Top of RECORDS
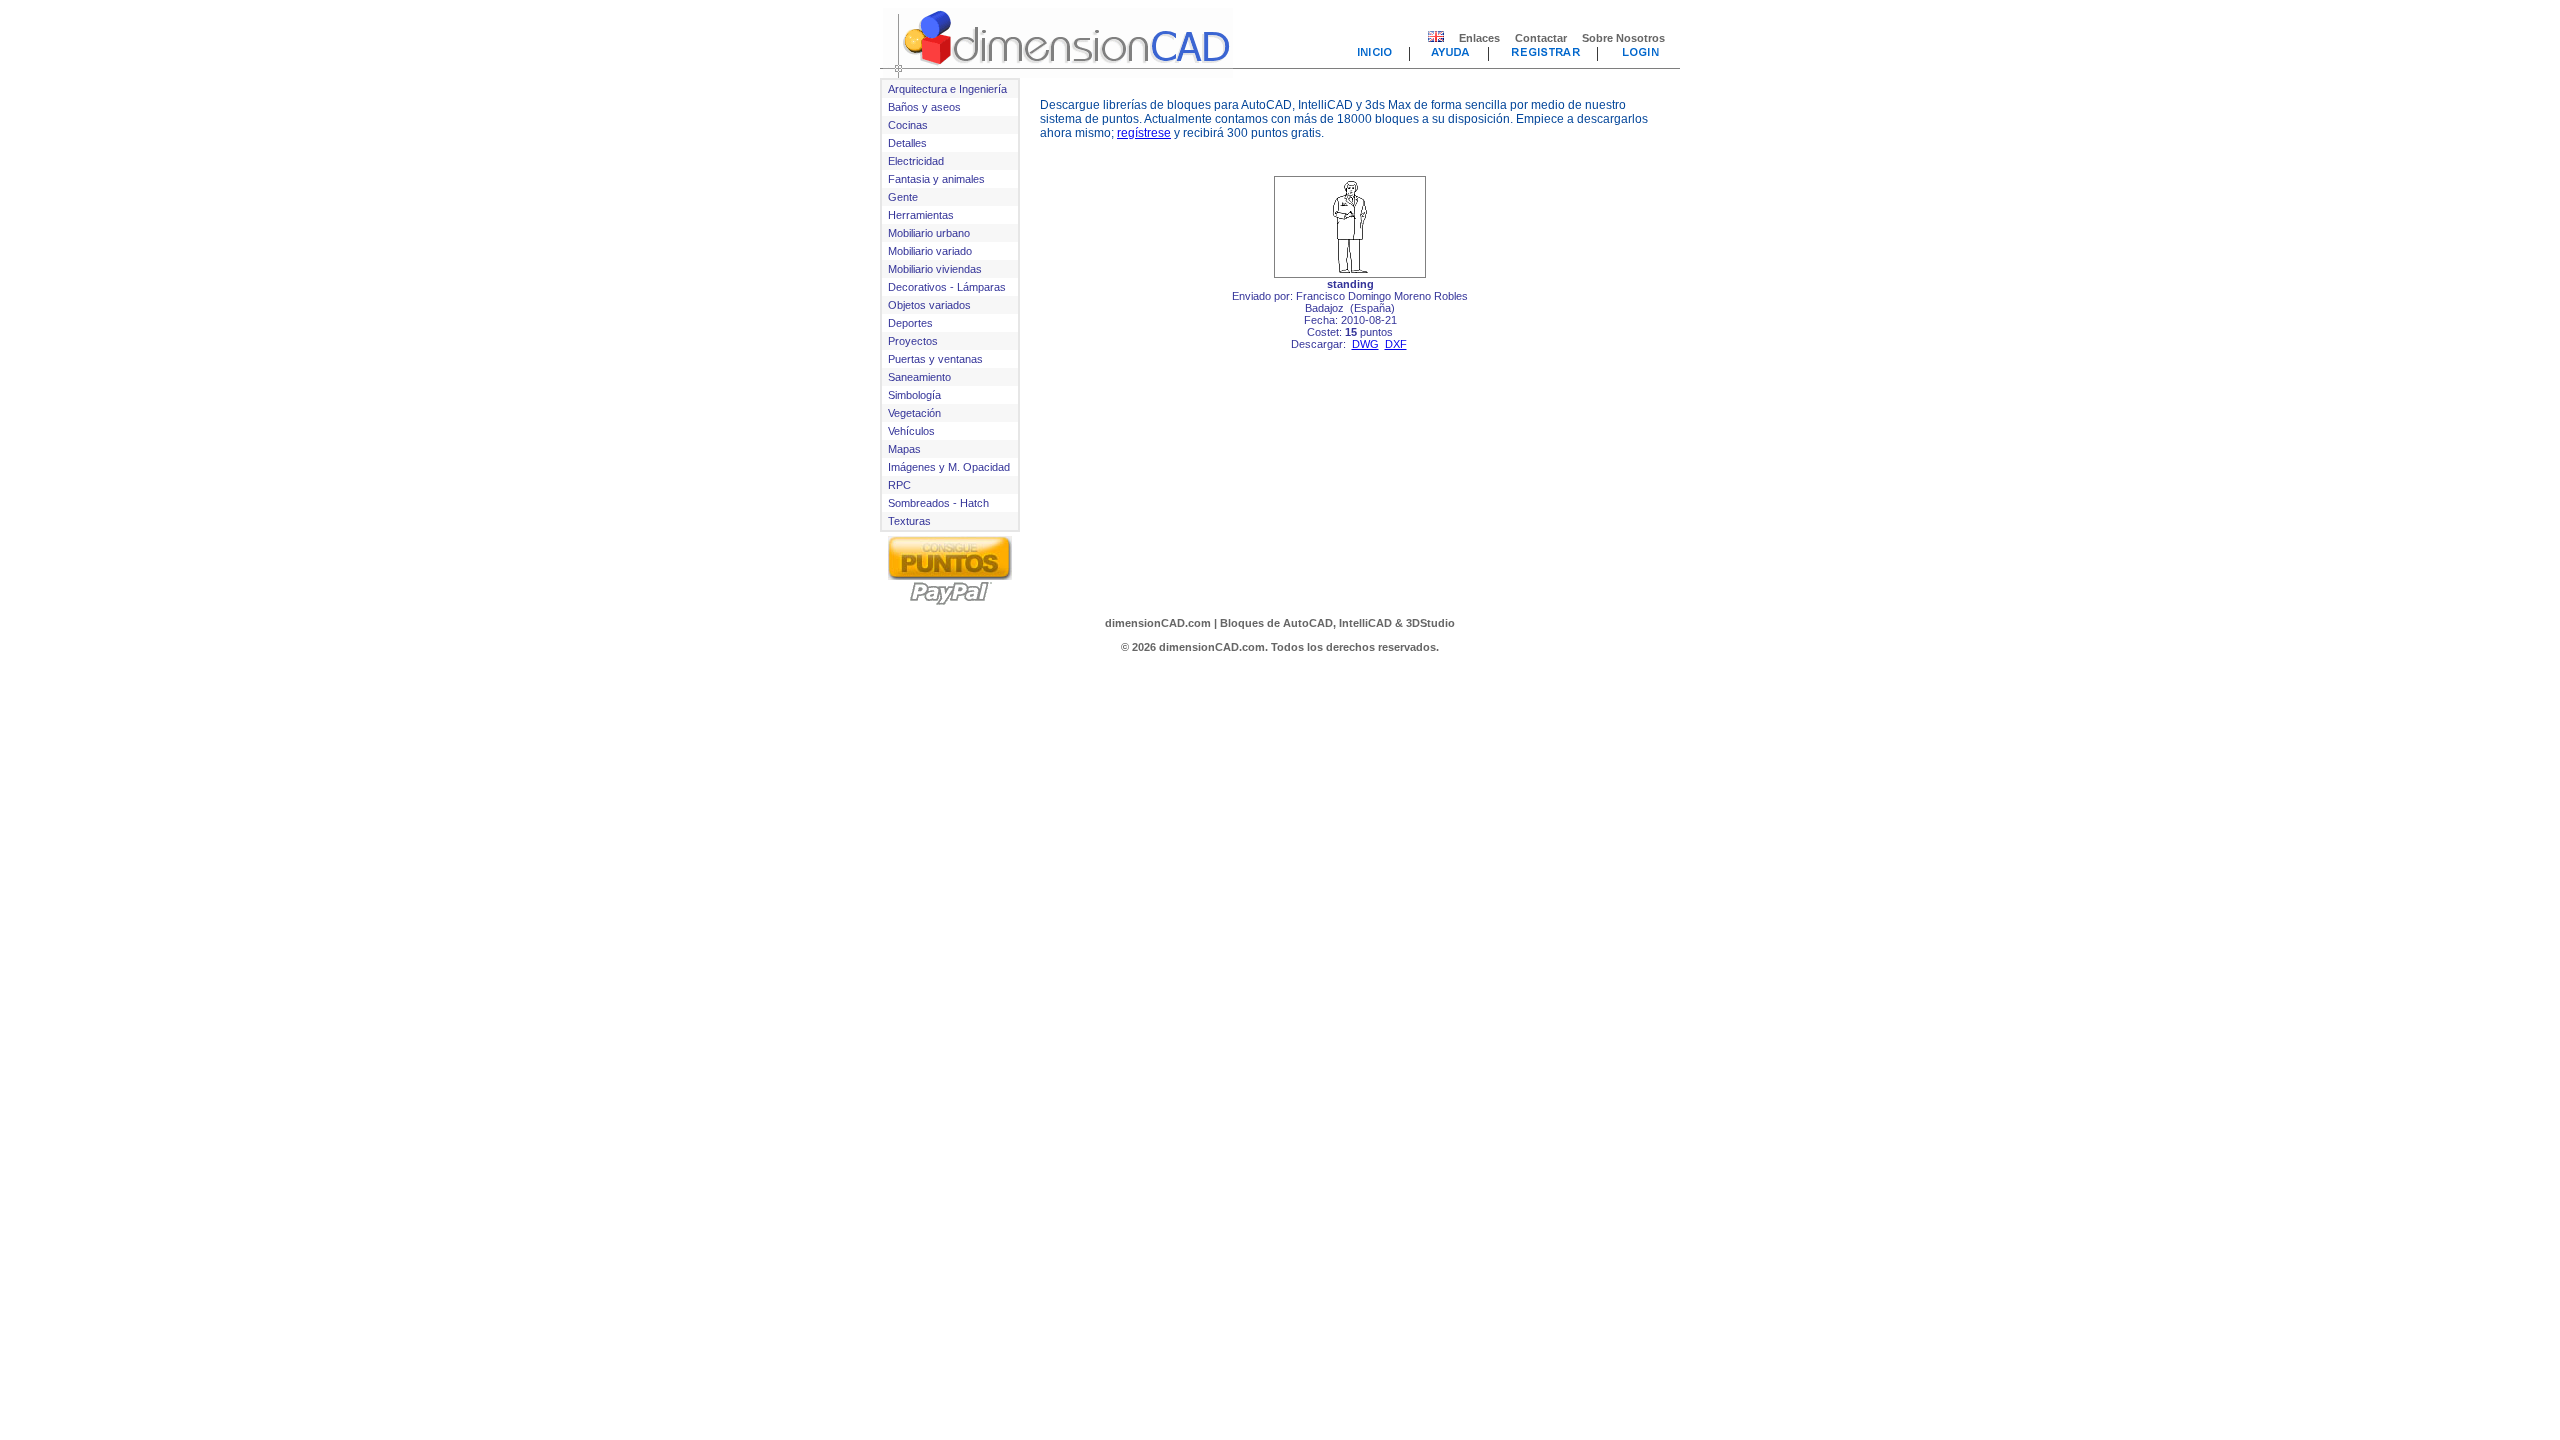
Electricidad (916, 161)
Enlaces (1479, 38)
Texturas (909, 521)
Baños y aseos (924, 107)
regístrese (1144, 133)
Bottom of RECORDS
WORK INSTRUCTIONS :: Would you mind repeating the records above exactly, without the pictures?

EXERCISE ANSWER ::
Electricidad (916, 161)
Enlaces (1479, 38)
Texturas (909, 521)
Baños y aseos (924, 107)
regístrese (1144, 133)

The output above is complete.